Sem celulares em 450 MHz, Anatel desiste de leilão no curto prazo

Decisão, vinda após queixa do setor elétrico, retira essa faixa do planejamento de leilões deste ano.

A Anate desistiu de licitar a faixa de 450 MHz no futuro próximo e retirou essa ideia do planejamento de ofertas de espectro para a telefonia celular. A conclusão da agência é que o atual ecossistema de dispositivos não é capaz de sustentar a oferta de serviços móveis em larga escala nessa frequência.

“A insuficiência de terminais móveis celulares compatíveis com a faixa de 450 MHz impede, no momento, a prestação do SMP em larga escala e justifica a exclusão da faixa do planejamento de licitações até 2026, bem como da Agenda Regulatória”, aponta expressamente o Acórdão 88/26, aprovado pelo Conselho Diretor por unanimidade.

O tema chegou à Agência por meio de pedidos apresentados pela UTC América Latina (UTCAL) e pela Copel Distribuição S.A., que questionavam a inclusão da faixa no planejamento aprovado em 2025.

As empresas apontaram supostos vícios no processo normativo e incompatibilidade com o Plano de Atribuição, Destinação e Distribuição de Faixas de Frequências (PDFF). A Anatel rejeitou esses pedidos de anulação, mas decidiu revisar o planejamento.
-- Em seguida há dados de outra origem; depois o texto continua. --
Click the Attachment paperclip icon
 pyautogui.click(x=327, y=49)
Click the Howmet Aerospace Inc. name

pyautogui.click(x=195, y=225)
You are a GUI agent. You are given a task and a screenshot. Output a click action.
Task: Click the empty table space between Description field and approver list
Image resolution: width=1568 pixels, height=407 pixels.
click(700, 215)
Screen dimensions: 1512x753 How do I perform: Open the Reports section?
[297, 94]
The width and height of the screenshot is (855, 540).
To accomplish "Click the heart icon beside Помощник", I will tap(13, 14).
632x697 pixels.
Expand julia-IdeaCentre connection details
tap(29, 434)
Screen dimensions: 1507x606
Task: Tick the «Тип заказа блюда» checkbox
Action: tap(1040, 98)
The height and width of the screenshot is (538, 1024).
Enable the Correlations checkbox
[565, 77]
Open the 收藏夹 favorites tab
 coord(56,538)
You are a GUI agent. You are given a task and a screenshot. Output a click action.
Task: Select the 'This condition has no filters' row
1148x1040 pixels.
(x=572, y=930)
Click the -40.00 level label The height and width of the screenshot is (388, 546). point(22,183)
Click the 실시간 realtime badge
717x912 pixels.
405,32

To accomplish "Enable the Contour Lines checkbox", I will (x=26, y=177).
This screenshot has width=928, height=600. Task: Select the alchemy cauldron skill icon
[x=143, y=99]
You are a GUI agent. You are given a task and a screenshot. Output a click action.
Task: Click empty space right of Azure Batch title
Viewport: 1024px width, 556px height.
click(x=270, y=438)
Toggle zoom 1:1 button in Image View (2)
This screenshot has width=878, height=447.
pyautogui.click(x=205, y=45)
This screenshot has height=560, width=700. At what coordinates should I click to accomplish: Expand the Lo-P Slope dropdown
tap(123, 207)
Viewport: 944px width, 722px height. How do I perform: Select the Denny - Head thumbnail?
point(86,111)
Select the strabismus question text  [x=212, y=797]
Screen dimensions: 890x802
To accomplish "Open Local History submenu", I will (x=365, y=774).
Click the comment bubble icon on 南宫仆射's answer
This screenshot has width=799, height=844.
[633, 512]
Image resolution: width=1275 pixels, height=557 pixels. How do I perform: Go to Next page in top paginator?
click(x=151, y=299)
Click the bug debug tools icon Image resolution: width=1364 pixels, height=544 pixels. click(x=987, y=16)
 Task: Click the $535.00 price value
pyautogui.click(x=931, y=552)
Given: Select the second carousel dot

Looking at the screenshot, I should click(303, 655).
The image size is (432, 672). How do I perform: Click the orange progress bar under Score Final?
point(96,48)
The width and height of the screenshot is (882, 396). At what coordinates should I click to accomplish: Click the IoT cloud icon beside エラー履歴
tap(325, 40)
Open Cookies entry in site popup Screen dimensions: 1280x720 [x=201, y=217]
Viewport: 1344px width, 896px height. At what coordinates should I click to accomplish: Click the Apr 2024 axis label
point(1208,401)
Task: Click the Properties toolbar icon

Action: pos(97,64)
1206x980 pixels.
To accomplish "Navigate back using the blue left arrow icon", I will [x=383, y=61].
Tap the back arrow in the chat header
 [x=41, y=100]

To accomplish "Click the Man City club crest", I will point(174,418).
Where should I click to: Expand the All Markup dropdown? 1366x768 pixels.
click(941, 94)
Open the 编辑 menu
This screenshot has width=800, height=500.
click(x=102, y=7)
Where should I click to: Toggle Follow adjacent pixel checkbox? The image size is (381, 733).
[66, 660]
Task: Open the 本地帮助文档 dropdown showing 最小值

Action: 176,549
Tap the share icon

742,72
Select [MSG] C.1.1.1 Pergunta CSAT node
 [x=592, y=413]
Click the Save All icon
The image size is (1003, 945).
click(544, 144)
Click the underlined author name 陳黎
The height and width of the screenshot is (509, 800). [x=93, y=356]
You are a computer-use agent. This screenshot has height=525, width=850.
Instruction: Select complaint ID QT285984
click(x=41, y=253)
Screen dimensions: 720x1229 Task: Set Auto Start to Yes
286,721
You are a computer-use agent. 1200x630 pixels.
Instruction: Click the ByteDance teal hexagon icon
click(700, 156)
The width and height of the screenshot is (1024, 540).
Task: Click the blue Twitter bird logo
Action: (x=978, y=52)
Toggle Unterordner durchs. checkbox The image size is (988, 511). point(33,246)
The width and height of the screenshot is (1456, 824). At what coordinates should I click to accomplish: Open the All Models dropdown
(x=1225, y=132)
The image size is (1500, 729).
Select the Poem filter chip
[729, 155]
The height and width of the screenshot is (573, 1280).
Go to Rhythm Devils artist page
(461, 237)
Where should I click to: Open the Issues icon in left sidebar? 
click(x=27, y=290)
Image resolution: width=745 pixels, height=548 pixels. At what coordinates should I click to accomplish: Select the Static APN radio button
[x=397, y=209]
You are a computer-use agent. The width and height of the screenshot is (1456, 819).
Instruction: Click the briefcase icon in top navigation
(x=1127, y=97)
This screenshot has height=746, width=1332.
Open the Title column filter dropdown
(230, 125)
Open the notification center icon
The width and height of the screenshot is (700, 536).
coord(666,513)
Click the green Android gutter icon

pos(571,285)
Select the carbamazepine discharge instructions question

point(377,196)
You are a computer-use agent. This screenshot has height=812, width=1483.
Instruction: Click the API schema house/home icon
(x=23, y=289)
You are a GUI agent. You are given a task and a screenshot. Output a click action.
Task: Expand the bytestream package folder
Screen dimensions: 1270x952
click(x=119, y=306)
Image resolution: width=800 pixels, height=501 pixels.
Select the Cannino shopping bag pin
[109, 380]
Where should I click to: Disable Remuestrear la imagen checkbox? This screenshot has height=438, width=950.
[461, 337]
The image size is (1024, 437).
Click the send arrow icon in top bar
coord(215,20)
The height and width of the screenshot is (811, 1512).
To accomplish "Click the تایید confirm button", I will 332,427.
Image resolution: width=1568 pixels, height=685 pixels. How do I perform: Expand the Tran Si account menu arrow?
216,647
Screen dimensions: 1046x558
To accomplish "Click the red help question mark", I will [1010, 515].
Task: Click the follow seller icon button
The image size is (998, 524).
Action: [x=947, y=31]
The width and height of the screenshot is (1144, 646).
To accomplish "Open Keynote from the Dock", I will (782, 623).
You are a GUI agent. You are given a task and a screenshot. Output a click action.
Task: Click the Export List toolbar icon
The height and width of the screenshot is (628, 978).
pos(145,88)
O ponto central da decisão está no diagnóstico sobre o ecossistema de equipamentos para a faixa de 450 MHz. Estudo conduzido pela Superintendência de Planejamento e Regulamentação indicou que há baixa disponibilidade de dispositivos compatíveis, especialmente terminais móveis celulares.


O levantamento da área técnica aponta que o ecossistema atual da faixa de 450 MHz está direcionado majoritariamente a aplicações específicas, como redes privativas e soluções de NB-IoT. Os pleitos do setor elétrico se justificam. Os usos atuais atendem o próprio setor e empresas de infraestrutura. A faixa entrou no planejamento pela proposta de política pública, como a ampliação da cobertura em áreas de baixa densidade populacional.